### [Extract]
====
In the wake of last week’s terrorist attacks in Jakarta, Indonesian twitter exploded with the hashtag #KamiTidakTakut, meaning “We Are Not Afraid.” Indonesia’s very middle-class, internet-savvy mass public followed with a bunch of picture memes mocking ISIS and Jakartans alike, especially the apparent unflappability of Indonesian food vendors, and the crowds who showed up to watch the showdown as if it were a movie.
My favorite is this one.
ISIS GUY: “Go to Syria, you idiot. Sy-ri-a.”
TERRORIST: “You mean Sarinah?”
Lost in this discussion of silly Jakartans and the shallowness of internet activism is something subtle about that hashtag that started it all. Indonesian has a grammatical feature called clusivity, which means that there are different words for we meaning you-and-I-and-maybe-someone-else and we meaning me-and-someone-else-but-not-you. Kami tidak takut means “we are not afraid,” but “we” excludes the interlocutor. We, not you, are not afraid.
====
### [Stored records]
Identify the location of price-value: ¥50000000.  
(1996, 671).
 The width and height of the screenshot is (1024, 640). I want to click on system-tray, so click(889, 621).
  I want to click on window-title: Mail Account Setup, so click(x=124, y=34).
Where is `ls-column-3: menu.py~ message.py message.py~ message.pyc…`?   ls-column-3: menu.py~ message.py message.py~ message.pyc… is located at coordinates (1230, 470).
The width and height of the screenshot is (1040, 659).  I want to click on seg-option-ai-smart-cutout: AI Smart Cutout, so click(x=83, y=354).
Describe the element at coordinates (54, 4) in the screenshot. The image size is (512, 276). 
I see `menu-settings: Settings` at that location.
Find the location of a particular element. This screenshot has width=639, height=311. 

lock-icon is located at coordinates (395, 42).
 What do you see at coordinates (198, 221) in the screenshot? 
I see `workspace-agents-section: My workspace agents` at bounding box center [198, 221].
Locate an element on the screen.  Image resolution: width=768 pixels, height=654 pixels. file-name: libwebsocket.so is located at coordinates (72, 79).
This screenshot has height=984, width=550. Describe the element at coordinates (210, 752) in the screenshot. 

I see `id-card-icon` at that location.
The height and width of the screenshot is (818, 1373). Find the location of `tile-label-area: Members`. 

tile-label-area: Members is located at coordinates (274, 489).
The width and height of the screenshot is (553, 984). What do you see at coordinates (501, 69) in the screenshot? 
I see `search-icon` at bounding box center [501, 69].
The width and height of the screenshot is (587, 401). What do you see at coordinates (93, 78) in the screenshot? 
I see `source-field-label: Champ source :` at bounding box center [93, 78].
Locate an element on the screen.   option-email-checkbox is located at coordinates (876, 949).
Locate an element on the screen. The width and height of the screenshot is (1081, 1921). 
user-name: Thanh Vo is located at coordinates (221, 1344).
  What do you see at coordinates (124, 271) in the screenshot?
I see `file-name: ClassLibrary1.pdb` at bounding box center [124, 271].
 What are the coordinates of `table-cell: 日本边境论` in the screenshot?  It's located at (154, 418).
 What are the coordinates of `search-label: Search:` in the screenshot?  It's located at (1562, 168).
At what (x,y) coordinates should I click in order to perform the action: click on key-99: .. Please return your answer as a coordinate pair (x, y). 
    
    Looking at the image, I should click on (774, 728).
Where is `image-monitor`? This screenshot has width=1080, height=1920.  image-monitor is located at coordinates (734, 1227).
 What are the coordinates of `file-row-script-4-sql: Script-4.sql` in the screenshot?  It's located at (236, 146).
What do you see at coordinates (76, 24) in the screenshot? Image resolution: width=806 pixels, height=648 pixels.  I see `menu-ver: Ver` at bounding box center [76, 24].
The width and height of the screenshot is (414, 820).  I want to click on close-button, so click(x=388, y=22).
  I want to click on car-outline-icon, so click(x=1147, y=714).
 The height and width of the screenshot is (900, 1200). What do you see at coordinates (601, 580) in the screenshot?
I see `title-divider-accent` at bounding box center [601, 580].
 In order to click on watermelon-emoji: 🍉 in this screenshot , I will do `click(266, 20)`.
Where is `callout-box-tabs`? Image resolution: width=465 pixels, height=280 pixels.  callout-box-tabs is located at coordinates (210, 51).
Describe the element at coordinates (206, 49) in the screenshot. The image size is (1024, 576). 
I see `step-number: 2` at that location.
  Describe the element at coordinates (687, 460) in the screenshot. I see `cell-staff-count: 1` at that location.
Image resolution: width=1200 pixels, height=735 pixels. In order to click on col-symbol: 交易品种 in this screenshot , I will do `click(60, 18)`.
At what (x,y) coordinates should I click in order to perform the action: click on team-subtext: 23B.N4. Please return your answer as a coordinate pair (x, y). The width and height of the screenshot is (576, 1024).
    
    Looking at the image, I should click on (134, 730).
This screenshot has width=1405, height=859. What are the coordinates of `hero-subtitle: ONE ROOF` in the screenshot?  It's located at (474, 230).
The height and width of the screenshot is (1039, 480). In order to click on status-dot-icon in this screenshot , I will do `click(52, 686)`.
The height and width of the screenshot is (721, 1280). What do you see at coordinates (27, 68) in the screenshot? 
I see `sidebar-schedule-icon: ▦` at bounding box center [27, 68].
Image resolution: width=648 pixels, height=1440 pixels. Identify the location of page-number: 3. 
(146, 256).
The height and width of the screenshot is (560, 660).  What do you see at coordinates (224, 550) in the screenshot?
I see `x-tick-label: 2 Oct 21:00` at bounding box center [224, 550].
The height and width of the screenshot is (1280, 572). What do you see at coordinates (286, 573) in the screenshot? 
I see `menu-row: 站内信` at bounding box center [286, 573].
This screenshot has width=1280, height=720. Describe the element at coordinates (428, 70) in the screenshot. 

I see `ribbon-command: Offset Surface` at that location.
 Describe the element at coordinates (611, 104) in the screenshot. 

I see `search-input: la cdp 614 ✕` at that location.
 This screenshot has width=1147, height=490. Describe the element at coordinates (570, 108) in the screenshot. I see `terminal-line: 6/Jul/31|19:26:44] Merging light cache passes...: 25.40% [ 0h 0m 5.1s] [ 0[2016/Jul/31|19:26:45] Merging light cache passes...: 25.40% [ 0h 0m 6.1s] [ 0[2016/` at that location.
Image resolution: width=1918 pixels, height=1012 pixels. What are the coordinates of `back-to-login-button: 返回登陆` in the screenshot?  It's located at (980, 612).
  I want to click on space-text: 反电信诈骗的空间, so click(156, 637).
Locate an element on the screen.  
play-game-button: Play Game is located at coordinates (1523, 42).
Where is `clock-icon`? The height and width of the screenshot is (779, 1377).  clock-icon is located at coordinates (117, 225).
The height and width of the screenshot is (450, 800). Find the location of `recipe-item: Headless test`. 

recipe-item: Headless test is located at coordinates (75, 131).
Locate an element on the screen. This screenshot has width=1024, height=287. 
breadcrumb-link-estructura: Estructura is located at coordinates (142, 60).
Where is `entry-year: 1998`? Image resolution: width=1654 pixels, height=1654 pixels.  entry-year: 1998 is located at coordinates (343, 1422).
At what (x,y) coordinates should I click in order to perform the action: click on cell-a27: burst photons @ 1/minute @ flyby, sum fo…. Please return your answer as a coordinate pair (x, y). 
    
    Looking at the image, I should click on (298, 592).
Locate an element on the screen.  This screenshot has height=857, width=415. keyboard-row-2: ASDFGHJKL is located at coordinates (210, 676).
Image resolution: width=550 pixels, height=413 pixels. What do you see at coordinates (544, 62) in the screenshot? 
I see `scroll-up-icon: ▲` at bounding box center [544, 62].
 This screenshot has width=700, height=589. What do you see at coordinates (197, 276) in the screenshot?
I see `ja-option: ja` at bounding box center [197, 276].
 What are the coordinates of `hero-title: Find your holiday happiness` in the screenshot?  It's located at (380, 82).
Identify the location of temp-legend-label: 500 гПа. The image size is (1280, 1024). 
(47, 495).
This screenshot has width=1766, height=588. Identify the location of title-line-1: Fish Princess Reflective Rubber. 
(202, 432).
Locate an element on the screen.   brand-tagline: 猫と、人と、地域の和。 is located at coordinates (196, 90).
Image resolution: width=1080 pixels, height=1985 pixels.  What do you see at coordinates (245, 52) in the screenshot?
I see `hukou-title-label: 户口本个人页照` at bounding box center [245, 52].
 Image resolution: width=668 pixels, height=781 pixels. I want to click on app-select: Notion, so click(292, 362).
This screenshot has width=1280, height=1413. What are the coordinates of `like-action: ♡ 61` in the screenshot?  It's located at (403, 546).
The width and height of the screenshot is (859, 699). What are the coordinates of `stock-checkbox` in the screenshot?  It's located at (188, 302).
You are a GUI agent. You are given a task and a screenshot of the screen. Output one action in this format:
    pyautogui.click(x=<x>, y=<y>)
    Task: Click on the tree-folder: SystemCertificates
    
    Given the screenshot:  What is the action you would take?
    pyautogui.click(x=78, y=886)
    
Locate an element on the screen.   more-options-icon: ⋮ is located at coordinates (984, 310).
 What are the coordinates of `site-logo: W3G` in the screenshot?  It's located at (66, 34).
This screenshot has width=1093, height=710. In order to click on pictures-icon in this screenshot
====
### [Tasks to perform]
A) Answer these from the passage on the Jakarta hashtag:
(i) What does #KamiTidakTakut mean?
(ii) To which country does the ISIS guy tell the terrorist to go?
(iii) What is the Indonesian grammatical feature with different words for "we" called?
B) Please translate this sentence from the passage on the Jakarta hashtag into Spanish: "Indonesian has a grammatical feature called clusivity, which means that there are different words for we meaning you-and-I-and-maybe-someone-else and we meaning me-and-someone-else-but-not-you."
C) Write out word for word the part of the passage on the Jakarta hashtag between "In the wake" and "were a movie.", inclusive.

### [Results in order]
A)
(i) "We Are Not Afraid."
(ii) Syria.
(iii) Clusivity.

B) El indonesio tiene un rasgo gramatical llamado clusividad, lo que significa que hay palabras distintas para «nosotros» en el sentido de tú-y-yo-y-quizá-alguien-más y «nosotros» en el sentido de yo-y-alguien-más-pero-no-tú.

C)
In the wake of last week’s terrorist attacks in Jakarta, Indonesian twitter exploded with the hashtag #KamiTidakTakut, meaning “We Are Not Afraid.” Indonesia’s very middle-class, internet-savvy mass public followed with a bunch of picture memes mocking ISIS and Jakartans alike, especially the apparent unflappability of Indonesian food vendors, and the crowds who showed up to watch the showdown as if it were a movie.